Outer Join can be left Outer Join, right outer join, or complete external join.

When an external join is specified in the from clause, it can be specified by one of the following sets of keywords:

Left join or left Outer Join

The result set of the left Outer Join includes all rows in the left table specified in the left outer clause, not just the rows matched by the join column. If a row in the left table does not match a row in the right table, all selection list columns in the right table in the row of the associated result set are null.

Right join or right Outer Join

The right outer join is the reverse join of the left Outer Join. All rows in the right table are returned. If a row in the right table does not match a row in the left table, a null value is returned for the left table.

Full join or full outer join

The Complete External Join Operation returns all rows in the left and right tables. If a row does not match a row in another table, the selection list column of the other table contains a null value. If there are matched rows between tables, the entire result set row contains the data value of the base table.

Rows are returned only when at least one row in the same two tables meets the join conditions. The inner join removes rows that do not match any row in the other table. The outer join will return all rows of at least one table or view mentioned in the from clause, as long as these rows meet any where or having search conditions. Searches all rows in the left table referenced by the left Outer Join and all rows in the right table referenced by the right outer join. All rows of the two tables in the complete external join will be returned.

Left join is a common external join. Familiar with left join can solve most of the problems.

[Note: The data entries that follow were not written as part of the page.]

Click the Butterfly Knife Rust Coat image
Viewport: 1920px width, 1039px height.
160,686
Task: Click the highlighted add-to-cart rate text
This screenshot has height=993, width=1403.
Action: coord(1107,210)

General Syntax of Outer Join:

Select a. column1, [A. column2], B. column1, [B. column2]

From Table1

Left | right | full [outer] Join Table2 B

On a. column0 = B. column0

Outer is often omitted when you use outer join in the query analyzer. Left and right are only Direction problems. In certain cases, full outer join is equivalent to the union of left Outer Join and right outer join to eliminate duplicate rows.

1.5. Cross join

Returns all rows in the left table. Each row in the left table is combined with all rows in the right table. Cross join is also called Cartesian product.

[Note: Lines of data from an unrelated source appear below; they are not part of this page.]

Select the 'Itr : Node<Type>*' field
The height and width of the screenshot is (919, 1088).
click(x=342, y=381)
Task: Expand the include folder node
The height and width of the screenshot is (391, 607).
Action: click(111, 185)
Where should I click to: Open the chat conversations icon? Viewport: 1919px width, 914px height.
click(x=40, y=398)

A cross join without a where clause will generate the Cartesian product of the table involved in the join. The number of rows in the first table multiplied by the number of rows in the second table is equal to the size of the Cartesian result set. That is to say, without the WHERE clause, if Table A has three rows of records, table B has six rows of records ::

Select a. *, B. * from Table A cross join Table B

The above statement will return 18 rows of records.